All potential studies were assessed using a standardised form (Tables S1, S2 and S3) and a double-blind screening process. Conflicts were resolved through discussion until consensus was reached. The following information was extracted from each study: first author’s name, year of publication, type of detection technology, detection target, sample type, criteria used for selecting controls, and the number of true positives, false positives, true negatives, and false negatives.
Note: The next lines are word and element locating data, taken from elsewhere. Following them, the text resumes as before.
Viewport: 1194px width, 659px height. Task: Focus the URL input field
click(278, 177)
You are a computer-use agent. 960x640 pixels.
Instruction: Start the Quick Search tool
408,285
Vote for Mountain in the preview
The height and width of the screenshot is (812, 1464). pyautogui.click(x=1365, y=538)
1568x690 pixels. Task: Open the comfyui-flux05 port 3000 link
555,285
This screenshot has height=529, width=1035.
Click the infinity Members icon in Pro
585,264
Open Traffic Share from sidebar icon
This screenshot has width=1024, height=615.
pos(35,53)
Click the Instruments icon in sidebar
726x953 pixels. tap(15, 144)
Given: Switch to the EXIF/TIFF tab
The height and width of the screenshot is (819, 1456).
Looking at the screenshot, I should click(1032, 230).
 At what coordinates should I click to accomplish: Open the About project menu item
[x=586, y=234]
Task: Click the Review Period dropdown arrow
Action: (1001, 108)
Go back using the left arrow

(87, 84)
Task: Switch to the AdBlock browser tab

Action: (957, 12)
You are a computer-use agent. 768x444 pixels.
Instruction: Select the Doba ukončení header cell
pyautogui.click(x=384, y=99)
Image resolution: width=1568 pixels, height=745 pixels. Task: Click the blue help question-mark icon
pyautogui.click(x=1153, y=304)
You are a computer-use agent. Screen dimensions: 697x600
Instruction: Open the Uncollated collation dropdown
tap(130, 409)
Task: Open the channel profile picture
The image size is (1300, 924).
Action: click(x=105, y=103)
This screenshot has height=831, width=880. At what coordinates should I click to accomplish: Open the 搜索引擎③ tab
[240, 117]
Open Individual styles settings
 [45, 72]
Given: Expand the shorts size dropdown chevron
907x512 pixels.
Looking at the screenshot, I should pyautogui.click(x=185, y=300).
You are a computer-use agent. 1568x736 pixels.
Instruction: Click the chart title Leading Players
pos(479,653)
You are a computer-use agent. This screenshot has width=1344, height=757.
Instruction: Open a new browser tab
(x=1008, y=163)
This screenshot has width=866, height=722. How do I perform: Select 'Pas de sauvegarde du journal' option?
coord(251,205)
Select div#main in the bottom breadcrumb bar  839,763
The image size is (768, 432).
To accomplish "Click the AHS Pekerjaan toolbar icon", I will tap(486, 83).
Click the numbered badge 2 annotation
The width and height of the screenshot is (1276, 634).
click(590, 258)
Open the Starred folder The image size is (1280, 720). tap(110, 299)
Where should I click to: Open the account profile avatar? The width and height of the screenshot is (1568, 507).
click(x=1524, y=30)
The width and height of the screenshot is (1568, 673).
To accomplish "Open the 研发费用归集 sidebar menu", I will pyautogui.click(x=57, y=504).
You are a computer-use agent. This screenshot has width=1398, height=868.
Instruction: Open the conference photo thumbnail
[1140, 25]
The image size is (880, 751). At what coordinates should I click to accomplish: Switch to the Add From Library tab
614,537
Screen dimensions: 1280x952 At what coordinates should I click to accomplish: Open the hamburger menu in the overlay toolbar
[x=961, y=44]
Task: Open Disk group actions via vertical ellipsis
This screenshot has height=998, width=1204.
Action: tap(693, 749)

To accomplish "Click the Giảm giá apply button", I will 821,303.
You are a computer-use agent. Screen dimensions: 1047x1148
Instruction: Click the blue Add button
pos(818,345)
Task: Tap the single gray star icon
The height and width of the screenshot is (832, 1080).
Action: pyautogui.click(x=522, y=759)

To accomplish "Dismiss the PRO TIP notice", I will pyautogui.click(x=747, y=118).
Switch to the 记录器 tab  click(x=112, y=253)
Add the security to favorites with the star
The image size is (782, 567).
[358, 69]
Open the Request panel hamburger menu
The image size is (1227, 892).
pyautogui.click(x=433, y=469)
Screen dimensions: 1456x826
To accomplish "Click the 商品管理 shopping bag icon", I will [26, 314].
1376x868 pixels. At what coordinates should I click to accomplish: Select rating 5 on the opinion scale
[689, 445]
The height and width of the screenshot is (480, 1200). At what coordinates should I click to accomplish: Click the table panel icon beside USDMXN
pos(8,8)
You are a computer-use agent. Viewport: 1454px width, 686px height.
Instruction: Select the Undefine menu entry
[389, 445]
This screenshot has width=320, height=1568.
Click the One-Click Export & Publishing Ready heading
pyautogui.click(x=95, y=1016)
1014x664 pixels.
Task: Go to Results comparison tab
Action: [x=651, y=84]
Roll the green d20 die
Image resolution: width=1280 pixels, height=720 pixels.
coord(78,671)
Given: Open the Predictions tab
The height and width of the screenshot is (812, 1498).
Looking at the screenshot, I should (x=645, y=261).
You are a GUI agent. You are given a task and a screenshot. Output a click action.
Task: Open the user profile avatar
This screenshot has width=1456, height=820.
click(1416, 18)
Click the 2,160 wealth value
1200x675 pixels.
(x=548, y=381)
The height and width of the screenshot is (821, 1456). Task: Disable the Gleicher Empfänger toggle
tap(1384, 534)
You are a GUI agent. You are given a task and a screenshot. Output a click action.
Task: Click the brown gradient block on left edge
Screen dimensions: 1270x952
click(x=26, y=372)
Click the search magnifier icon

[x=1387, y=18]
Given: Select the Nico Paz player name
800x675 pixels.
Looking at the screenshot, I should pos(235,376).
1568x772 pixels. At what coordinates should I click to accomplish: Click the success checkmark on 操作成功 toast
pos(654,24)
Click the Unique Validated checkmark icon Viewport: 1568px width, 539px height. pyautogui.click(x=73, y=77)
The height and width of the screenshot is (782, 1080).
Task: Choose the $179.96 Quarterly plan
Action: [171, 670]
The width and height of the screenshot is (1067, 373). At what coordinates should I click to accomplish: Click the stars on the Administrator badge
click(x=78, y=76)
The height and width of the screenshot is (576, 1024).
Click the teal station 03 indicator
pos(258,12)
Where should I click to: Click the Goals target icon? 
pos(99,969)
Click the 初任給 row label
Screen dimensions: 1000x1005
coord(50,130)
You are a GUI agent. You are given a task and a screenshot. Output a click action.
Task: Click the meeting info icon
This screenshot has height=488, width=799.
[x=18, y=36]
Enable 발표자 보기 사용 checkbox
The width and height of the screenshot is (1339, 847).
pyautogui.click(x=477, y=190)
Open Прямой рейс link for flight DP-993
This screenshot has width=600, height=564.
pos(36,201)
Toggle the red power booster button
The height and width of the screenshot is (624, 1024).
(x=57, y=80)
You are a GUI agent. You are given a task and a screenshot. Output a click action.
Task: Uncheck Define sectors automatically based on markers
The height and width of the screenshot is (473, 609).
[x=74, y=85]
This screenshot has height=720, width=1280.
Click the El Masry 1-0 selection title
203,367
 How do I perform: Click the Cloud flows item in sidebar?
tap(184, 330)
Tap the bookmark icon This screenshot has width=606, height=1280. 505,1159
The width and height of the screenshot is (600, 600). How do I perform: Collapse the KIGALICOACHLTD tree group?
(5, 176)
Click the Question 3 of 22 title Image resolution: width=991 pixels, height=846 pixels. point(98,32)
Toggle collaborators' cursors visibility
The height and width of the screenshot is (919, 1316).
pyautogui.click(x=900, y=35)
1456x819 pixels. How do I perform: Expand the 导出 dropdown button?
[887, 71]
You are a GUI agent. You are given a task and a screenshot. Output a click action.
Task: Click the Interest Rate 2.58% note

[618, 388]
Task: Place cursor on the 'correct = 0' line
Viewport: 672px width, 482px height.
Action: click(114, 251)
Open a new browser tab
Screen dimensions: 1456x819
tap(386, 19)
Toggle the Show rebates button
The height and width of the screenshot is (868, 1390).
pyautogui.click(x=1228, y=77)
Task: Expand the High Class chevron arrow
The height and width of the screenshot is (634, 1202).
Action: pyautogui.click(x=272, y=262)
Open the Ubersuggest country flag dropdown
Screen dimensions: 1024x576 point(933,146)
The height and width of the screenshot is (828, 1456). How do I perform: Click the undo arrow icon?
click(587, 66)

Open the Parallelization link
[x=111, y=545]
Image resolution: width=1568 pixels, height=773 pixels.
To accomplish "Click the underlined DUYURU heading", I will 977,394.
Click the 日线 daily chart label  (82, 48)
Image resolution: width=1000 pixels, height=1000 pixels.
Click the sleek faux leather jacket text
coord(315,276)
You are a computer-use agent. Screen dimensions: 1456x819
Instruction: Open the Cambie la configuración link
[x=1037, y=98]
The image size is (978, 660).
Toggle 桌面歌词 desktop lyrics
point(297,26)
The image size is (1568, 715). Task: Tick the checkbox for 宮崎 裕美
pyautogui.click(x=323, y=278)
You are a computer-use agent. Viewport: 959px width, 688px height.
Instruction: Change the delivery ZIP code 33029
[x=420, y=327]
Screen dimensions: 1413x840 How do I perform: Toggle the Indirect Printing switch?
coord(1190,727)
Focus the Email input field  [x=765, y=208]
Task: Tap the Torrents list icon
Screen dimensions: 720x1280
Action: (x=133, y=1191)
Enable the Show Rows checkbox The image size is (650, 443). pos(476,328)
Data analysis and statistical methods
The meta-analysis was performed using Meta-Disc 1.4 software (http://www.hrc.es/investigacion/metadisc_en.htm) [28]. Diagnostic accuracy measures, including sensitivity, specificity, positive and negative likelihood ratios (LR+, LR–), and the diagnostic odds ratio (DOR), along with their 95% confidence intervals (CIs), were calculated for each detection method.
A random-effects model (Der Simonian and Laird method) was used for all pooled estimates to incorporate between-study heterogeneity (τ²), with inverse variance weighting applied for meta-analysis. Sensitivity and specificity were pooled after logit transformation, while the diagnostic odds ratio (DOR) and likelihood ratios (LR+/LR–) were pooled on the natural logarithmic scale. Heterogeneity was assessed using the Cochran Q statistic (with P < 0.10 indicating significance) and the I² statistic, where I² values of 25%, 50%, and 75% were considered to represent low, moderate, and high heterogeneity, respectively; I² > 50% indicated substantial heterogeneity [29, 30]. he summary receiver operating characteristic (SROC) curve was generated using the Moses-Shapiro-Littenberg model, which fits a weighted least squares regression between logit(sensitivity) and logit(1 − specificity). The area under the curve (AUC) was used as a global measure of diagnostic accuracy.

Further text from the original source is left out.